# Seat Post, Tool Accessory, caddy Thingy



## fender66 (Jun 21, 2011)

I've seen these in person, but can't seem to find them on line anywhere......

It's a tool caddy, holds a pliers, maybe a bottle of spray scent, and it's really not all that big. Mounts to your seat pedestal and the ones I've seen are plastic. Any idea where I can find these?


----------



## 3dees (Jun 21, 2011)

bass pro and cabelas have them.


----------



## Jim (Jun 21, 2011)

This ?

https://www.rogersproducts.com/products.html


----------



## Waterwings (Jun 21, 2011)

I know what you're talking about, and have seen them on-line....................just can't seem to locate it now. Unless I overlooked them, I just checked-out BPS, Cabelas, Overton's, Boater's World, and then found this at West Marine https://www.westmarine.com/1/1/24363-pedestal-gear-bag.html. Not plastic, and looks like it might be cumbersome to use.


----------



## fender66 (Jun 21, 2011)

I have not found them on either BP or Cabella's site. Looked several times.

Jim's suggestion is close, but that one mounts on a "flat" surface. I'm looking for something similar that will mount to my seat pedestal.

Waterwings found a cool caddy, but it's too big and bulky for what I'm looking for.

BTW...I've found a few caddies that are suction cup mount. That is NOT what I want.

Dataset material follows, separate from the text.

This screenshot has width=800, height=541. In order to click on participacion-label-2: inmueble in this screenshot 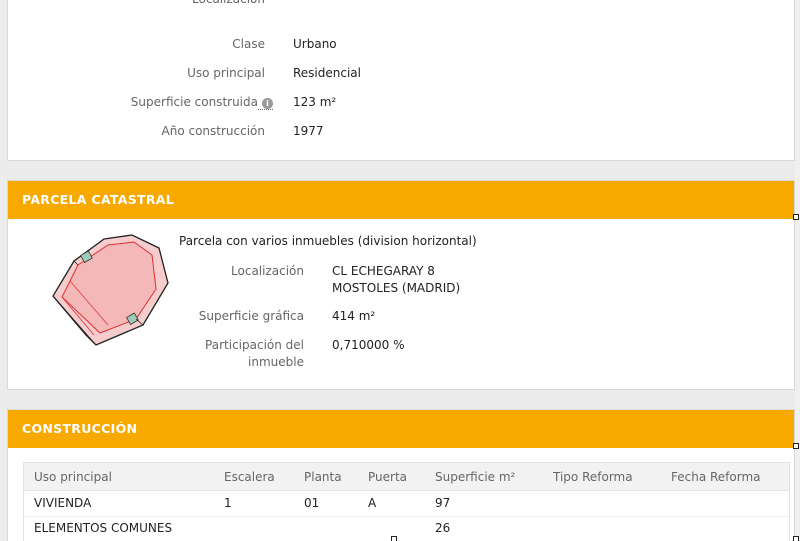, I will do `click(276, 362)`.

Thanks guys....I'll keep trying and hopefully someone knows where this "thingy" can be found. :LOL2:

EDIT....I've re-read the description to Jim's post and found a comma that I didn't see before. Looks like it will mount to a pedestal. I'm going to look into this!

Thanks again!


----------



## heavyduty (Jun 21, 2011)

Found this on BPS:
Handie Hold-It™ Supply Caddy
https://www.basspro.com/webapp/wcs/stores/servlet/Product_10151_-1_10001_15978_100011001_100000000_100011000?cm_ven=bazaarvoice&cm_cat=RLP&cm_pla=15978&cm_ite=image_link


----------